____ DATA EXTRACTS

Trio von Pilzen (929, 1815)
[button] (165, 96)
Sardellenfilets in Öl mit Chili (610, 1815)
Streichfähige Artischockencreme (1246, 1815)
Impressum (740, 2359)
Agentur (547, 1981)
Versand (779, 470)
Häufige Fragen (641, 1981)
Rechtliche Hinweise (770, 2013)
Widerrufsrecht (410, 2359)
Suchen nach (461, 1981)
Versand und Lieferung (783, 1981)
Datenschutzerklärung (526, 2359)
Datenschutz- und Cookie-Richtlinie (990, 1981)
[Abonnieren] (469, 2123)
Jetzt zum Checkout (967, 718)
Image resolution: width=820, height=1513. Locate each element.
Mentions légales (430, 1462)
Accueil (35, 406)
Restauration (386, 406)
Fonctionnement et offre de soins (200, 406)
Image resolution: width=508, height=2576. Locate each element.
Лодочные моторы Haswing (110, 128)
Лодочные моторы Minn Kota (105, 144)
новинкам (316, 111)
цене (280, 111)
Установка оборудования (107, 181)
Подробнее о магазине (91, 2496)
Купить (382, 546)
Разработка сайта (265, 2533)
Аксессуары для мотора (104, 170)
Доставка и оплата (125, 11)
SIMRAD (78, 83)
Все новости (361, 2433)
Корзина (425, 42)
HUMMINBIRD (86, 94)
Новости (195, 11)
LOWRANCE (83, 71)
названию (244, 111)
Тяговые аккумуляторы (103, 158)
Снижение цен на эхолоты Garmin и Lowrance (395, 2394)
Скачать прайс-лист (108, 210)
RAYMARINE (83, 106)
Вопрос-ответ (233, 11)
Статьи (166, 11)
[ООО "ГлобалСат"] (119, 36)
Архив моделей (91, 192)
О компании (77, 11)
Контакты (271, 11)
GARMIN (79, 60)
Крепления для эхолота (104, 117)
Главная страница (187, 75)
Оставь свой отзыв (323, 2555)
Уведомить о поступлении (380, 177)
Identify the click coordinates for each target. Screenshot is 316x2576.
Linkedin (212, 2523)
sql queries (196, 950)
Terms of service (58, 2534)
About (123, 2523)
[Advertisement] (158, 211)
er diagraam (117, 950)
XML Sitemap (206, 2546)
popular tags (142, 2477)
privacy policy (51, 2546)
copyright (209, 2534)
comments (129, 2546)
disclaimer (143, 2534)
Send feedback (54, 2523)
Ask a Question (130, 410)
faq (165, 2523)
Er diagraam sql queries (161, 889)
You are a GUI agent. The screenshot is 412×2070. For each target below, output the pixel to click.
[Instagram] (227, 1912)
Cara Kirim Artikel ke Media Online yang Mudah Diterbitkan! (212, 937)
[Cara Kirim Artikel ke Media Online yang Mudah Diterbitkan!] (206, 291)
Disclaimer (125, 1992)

________

> [REQUIREMENT]: Which lines of the data include "Cara"? Copy each of them.

> [REPLY]:
Cara Kirim Artikel ke Media Online yang Mudah Diterbitkan! (212, 937)
[Cara Kirim Artikel ke Media Online yang Mudah Diterbitkan!] (206, 291)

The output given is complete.